Introduction
Cystic fibrosis is an autosomal recessive condition that is caused by the mutation of the cystic fibrosis trans-membrane conductance regulator. The mutation affects the absorption of chloride ions which impairs the movement of sodium and water at the cellular level. This results in production of abnormally thick secretions that cause inflammation and damage to the cell. This affects the functioning of the organs. It is one of the most common genetic disorders that affects Europeans. Statistics indicating that one out of 2381 people in the United Kingdom suffer from the condition.
The complexity of the disease calls for a holistic approach in the treatment and the management of the condition. A multidisciplinary team is often needed to treat and manage cystic fibrosis. Frequent evaluations for complications arising from the condition need to be carried out in addition to monitoring the progression of the disease. The multidisciplinary team should be comprised of a specialist in respiratory conditions, a physiotherapist, a psychologist, a pharmacist, a social worker and a microbiologist. Care of patients with cystic fibrosis calls for co-ordination among the members of the multidisciplinary team in order to continually provide high quality care that will result in better outcomes among the patients suffering from cystic fibrosis.

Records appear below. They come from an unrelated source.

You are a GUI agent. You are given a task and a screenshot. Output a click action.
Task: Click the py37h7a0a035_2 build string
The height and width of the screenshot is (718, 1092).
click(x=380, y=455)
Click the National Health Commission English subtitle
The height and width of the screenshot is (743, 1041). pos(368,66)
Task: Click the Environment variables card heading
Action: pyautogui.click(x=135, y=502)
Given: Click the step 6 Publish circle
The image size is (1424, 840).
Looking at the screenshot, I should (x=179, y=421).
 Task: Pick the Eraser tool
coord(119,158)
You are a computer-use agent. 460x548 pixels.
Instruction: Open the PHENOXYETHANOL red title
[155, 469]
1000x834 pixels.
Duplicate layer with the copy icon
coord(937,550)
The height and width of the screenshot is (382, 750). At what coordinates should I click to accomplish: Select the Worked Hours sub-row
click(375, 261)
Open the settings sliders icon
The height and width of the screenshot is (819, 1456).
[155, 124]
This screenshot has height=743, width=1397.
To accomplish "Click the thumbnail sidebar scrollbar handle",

The treatment and management of cystic fibrosis is lifelong process. It involves chest physiotherapy two times a day in order to prevent the accumulation of thick secretions in the airway. Patients have to take prophylactic antibiotics to fight bacterial infections that can have devastating effects on the outcome. Pancreatic enzymes and fat soluble vitamins have to be administered orally since cystic fibrosis patients have digestive complications. Their digestive system cannot digest fats. Some patients also need steroids and bronchodilators. The treatment of cystic fibrosis is an involving endeavor that is expensive. In spite of the increase of the life expectancy of cystic fibrosis patients to 27 years, poor outcomes are still associated with the condition in Ireland where prevalence of cystic fibrosis is the highest in the world.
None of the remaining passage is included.